DOCUMENT SECTION Block Start

- Born: June 28, 1910 Greenville, Mississippi, U.S.
- Died: September 21, 1987 (aged 77) New York City, U.S.
- Occupations: Actress, social worker
- Years active: 1936–1979
- Spouse: Allan Morrison ​(died 1968)​

= Ruth Attaway =

American actress (1910–1987)

Ruth Attaway (June 28, 1910 – September 21, 1987) was an American film and stage actress. Among the films she appeared in are Raintree County (1957), Porgy and Bess (1959) and Being There (1979).

==Early life==
Attaway was born on June 28, 1910, in Greenville, Mississippi. She was the daughter of physician W.A. Attaway, PhD. Her siblings included a sister, Florence, and a brother, novelist and writer William. She graduated from the University of Illinois at Urbana–Champaign, where she majored in sociology.

==Career==
===Theatre work===
Attaway made her Broadway debut in 1936 in the Pulitzer Prize winning play, You Can't Take It with You.

Attaway was the first director of the New York Players Guild, a black repertory theater company formed in New York in 1945.

From 1954 to 1955, Attaway portrayed Anna Hicks in the play Mrs. Patterson at the National Theater.

From 1964 to 1967, Attaway was with the Repertory Society of Lincoln Center.

DOCUMENT SECTION Block End
RECORD SET Block Start

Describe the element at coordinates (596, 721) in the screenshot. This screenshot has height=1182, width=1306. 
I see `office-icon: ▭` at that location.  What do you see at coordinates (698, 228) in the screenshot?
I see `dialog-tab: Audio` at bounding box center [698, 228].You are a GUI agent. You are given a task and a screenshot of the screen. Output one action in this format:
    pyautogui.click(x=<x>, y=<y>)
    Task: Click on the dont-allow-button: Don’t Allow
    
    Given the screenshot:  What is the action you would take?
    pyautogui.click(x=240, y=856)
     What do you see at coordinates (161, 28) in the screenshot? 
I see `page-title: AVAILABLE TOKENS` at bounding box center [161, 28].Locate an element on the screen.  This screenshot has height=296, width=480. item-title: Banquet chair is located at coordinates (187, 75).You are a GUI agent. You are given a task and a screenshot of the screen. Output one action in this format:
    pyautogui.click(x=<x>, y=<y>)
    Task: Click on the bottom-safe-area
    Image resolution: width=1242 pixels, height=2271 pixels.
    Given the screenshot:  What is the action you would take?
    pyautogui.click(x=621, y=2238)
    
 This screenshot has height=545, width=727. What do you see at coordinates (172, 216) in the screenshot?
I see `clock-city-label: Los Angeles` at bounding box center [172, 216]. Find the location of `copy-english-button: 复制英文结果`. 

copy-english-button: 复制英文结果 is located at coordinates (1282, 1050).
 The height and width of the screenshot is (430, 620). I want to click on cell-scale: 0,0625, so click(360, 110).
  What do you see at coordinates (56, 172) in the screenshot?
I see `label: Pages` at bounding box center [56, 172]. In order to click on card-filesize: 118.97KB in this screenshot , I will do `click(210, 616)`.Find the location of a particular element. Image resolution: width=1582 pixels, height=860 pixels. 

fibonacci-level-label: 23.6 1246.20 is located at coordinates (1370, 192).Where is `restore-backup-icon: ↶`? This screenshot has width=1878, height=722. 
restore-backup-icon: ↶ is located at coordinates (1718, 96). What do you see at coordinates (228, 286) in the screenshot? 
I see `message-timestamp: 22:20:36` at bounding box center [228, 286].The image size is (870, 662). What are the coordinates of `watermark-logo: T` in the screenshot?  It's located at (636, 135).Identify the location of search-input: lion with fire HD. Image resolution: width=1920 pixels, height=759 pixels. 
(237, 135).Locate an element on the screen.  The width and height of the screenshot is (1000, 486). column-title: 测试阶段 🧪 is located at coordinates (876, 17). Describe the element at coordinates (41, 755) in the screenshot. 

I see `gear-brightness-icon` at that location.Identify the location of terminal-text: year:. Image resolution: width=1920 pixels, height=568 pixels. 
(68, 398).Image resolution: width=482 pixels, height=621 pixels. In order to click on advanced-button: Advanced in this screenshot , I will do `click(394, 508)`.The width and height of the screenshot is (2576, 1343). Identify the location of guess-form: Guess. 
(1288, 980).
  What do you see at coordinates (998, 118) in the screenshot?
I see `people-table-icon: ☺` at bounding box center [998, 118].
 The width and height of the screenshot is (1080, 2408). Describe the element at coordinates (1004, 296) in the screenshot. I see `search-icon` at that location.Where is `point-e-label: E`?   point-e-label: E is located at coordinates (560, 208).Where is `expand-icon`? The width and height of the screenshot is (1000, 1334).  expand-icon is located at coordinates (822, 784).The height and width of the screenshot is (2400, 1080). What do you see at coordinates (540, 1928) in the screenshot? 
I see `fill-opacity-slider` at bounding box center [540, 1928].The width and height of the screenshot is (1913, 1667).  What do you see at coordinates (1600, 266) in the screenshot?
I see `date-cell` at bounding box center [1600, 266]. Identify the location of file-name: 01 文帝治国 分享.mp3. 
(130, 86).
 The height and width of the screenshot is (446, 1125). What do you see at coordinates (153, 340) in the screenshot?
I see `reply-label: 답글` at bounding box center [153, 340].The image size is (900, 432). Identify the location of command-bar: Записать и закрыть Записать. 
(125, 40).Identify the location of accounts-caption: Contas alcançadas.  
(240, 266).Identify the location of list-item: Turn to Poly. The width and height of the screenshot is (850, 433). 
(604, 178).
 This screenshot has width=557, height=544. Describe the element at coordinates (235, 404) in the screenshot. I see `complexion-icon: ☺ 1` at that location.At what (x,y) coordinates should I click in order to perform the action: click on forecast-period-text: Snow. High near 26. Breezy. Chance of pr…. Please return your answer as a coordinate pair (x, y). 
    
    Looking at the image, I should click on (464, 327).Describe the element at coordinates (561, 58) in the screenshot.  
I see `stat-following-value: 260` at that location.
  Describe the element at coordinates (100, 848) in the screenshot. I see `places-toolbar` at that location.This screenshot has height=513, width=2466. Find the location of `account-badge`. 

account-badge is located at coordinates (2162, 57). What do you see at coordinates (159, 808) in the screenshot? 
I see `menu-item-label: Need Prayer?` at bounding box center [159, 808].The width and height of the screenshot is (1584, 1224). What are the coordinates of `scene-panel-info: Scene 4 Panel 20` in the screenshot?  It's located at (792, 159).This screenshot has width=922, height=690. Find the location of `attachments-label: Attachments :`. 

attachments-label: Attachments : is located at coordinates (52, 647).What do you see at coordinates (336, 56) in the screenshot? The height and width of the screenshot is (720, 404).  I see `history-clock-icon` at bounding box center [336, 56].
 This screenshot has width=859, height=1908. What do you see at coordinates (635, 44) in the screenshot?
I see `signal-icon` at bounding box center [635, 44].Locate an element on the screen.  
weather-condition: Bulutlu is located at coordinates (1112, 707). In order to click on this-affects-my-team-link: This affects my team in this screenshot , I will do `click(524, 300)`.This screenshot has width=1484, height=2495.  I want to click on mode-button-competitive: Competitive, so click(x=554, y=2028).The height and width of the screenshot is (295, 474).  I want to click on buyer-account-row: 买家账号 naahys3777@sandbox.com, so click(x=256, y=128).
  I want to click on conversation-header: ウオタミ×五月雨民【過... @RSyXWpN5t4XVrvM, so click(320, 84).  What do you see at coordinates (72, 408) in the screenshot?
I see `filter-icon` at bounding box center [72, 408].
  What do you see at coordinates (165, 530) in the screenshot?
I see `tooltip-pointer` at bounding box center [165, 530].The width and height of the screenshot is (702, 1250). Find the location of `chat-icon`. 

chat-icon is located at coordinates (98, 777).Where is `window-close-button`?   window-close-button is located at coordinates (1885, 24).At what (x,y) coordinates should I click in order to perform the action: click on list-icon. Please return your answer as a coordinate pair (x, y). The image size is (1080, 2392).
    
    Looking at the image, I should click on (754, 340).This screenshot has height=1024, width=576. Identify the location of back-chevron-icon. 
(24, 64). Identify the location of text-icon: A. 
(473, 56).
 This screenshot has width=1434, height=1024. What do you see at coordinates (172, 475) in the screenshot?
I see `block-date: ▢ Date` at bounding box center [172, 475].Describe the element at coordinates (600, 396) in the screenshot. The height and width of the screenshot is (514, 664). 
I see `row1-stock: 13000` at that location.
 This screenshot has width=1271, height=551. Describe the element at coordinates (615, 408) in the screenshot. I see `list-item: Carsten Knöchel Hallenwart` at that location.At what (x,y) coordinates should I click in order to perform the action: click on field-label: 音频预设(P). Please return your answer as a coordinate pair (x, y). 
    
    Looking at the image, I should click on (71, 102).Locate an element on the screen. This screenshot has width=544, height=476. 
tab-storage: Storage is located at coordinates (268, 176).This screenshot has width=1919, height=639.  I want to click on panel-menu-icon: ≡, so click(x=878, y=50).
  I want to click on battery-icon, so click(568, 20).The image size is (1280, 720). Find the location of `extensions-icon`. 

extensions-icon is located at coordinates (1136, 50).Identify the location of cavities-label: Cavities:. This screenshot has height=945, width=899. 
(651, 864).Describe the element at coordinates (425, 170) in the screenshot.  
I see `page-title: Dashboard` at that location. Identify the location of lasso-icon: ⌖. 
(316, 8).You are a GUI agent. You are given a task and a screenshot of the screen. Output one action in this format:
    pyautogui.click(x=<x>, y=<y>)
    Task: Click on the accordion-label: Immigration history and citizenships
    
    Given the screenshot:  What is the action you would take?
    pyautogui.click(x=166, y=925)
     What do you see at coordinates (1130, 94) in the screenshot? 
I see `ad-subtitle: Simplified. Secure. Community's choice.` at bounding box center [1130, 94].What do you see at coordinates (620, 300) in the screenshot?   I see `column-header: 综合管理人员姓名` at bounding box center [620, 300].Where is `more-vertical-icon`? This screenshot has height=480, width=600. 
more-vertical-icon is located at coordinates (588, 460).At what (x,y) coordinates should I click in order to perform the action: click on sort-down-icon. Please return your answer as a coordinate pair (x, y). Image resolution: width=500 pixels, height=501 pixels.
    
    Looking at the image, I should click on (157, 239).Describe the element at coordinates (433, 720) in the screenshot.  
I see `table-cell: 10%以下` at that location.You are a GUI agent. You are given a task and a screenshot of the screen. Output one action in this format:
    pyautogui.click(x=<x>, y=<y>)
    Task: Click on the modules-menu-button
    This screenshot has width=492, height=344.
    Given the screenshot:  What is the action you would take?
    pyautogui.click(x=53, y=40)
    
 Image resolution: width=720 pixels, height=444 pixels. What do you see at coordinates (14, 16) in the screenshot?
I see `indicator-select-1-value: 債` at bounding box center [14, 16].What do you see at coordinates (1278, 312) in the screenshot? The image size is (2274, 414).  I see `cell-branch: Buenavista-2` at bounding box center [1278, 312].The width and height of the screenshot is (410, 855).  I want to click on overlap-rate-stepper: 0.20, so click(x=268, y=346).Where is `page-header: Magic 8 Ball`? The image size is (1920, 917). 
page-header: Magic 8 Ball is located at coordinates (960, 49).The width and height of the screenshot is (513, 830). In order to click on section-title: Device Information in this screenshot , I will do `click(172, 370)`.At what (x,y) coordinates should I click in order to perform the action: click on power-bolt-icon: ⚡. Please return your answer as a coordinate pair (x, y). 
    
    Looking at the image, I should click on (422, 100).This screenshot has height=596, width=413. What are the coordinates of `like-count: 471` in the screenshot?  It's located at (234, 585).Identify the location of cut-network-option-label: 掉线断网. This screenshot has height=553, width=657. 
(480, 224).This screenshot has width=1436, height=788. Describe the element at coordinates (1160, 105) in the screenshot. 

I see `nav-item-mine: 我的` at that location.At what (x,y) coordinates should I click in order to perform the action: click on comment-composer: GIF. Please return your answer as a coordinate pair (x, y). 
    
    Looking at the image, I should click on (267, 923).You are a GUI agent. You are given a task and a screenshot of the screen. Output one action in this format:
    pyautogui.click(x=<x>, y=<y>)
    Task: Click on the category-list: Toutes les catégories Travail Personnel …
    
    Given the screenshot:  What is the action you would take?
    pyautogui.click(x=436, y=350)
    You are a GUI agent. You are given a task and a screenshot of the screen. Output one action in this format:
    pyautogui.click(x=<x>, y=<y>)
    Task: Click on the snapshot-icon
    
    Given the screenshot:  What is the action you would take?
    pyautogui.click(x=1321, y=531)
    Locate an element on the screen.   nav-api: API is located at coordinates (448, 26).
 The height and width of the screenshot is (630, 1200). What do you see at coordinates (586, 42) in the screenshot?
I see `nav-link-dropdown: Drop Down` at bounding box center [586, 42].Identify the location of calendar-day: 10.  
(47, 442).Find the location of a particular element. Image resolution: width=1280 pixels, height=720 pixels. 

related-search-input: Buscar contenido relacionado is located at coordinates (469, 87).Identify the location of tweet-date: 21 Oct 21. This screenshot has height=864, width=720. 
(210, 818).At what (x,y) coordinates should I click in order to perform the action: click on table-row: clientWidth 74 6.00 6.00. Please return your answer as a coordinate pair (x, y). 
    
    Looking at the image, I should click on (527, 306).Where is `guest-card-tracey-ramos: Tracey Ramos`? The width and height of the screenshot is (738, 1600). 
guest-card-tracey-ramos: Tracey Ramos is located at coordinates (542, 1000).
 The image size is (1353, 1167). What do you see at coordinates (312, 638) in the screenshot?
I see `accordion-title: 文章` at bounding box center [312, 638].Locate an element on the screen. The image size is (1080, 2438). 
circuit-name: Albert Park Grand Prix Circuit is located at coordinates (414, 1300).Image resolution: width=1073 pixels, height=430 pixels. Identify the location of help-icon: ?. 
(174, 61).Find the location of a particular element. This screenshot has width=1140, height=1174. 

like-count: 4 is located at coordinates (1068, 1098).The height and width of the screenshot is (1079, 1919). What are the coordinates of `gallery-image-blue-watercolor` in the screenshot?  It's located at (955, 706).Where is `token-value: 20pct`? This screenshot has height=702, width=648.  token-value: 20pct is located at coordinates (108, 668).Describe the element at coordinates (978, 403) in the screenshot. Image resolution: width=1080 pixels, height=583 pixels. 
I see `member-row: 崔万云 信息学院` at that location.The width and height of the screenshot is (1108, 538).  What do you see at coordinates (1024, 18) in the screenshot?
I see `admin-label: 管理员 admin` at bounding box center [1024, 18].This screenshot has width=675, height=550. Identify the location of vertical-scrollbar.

RECORD SET Block End

## TASK BRIEF
Carry on the biography of Ruth Attaway from the point where it stops, after the sentence about the Repertory Society of Lincoln Center. The listing is not required for any of this work.

## EXERCISE RESULT
===Film work===
Attaway made her film debut by portraying Moll in The President's Lady (1953), opposite Susan Hayward and Charlton Heston. She went on to play a variety of characters in film such as Philomena in The Young Don't Cry (1957), Serena in Porgy and Bess (1959), Edna in Conrack (1974) and Louise in Being There (1979).

===Television work===
In 1954, Attaway was within the cast of an unaired pilot titled Three's Company.

She also played Delia in the 1978 television movie, The Bermuda Depths.

===Other ventures===
In addition to acting, Attaway was also trained as a social worker and, between acting jobs, worked with the American Red Cross, the New York State Department of Social Welfare and New York's Metropolitan Hospital.

===Honors===
On November 10, 1953, Attaway was one of three people cited by the Coordinating Council For Negro Performers at a special benefit in Harlem.

==Personal life and death==
Attaway was married to Allan Morrison, an editor of Ebony. He died on May 29, 1968, at the age of 51.

Attaway died on September 21, 1987, in New York Hospital of injuries resulting from a Manhattan apartment fire. She was 77 years old.

==Partial filmography==
- The President's Lady (1953) - Moll
- The Young Don't Cry (1957) - Philomena
- Raintree County (1957) - Parthenia (uncredited)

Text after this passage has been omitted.